Perché ritiene che il turnover non sia legato alle pensioni? Perché tutte le manovre effettuate dall’alto, se non trovano un tessuto produttivo e una domanda interna sufficientemente consistenti, rischiano di essere dei colpi a vuoto (come è stato, per esempio, il caso del TFR in busta paga). I lavoratori non sono tutti fruibili allo stesso modo: non si può cioè pensare che un giovane sia esattamente equiparabile a un lavoratore anziano.
Secondo lei, quindi, che cosa si dovrebbe fare?
Ritengo che si debba insistere sulla riduzione del costo del lavoro, soprattutto per le giovani generazioni. Questo è uno strumento sul quale si deve insistere perché è in grado di dare dei risultati, assieme a contratti di lavoro più flessibili (per esempio, il part-time) per i lavoratori anziani. Occorre inoltre un investimento serio sui canali di “matching” che possono aiutare i giovani e le aziende dal punto di vista dell’occupazione. È soprattutto nel segmento medio-basso che è indispensabile una facilitazione nell’inserimento nel mercato del lavoro. In terzo luogo è necessaria una riforma fiscale seria che vada a ridurre pesantemente il costo del fare impresa. Ciò potrebbe avvenire operando una “spending review” seria ed evitando di disperdere le risorse pubbliche in misure generaliste di scarsa efficacia.
Per il ministro Poletti occorre “individuare una soluzione che non penalizzi i più deboli”. È d’accordo con lui?
Poletti ha ragione nel dire che i lavoratori non possono essere ulteriormente discriminati. Assicurare la flessibilità soltanto a chi ha una pensione elevata non è certo un buon criterio. Questo andrebbe a penalizzare ulteriormente quelli che hanno lavorato per tanti anni e hanno una pensione bassa.
Lei come ritiene che vada attuata la riforma delle pensioni?
Personalmente smetterei una volta per tutte di parlare di riforma delle pensioni.

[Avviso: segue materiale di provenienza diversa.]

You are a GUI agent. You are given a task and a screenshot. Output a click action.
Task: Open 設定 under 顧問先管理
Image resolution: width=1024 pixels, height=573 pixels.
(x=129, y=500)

La flessibilità è un lusso che purtroppo l’Italia in questo momento non può permettersi, e a evidenziarlo sono le dichiarazioni dello stesso ministro Poletti. Purtroppo le formule di computo delle pensioni scontano ancora adesso delle quote di retributivo. In questo momento parlare di riforma delle pensioni crea soltanto incertezze e paure, che minano poi la forza della domanda interna. I pensionati hanno una propensione al consumo più elevata dei giovani, e questo fatto sostiene il Pil.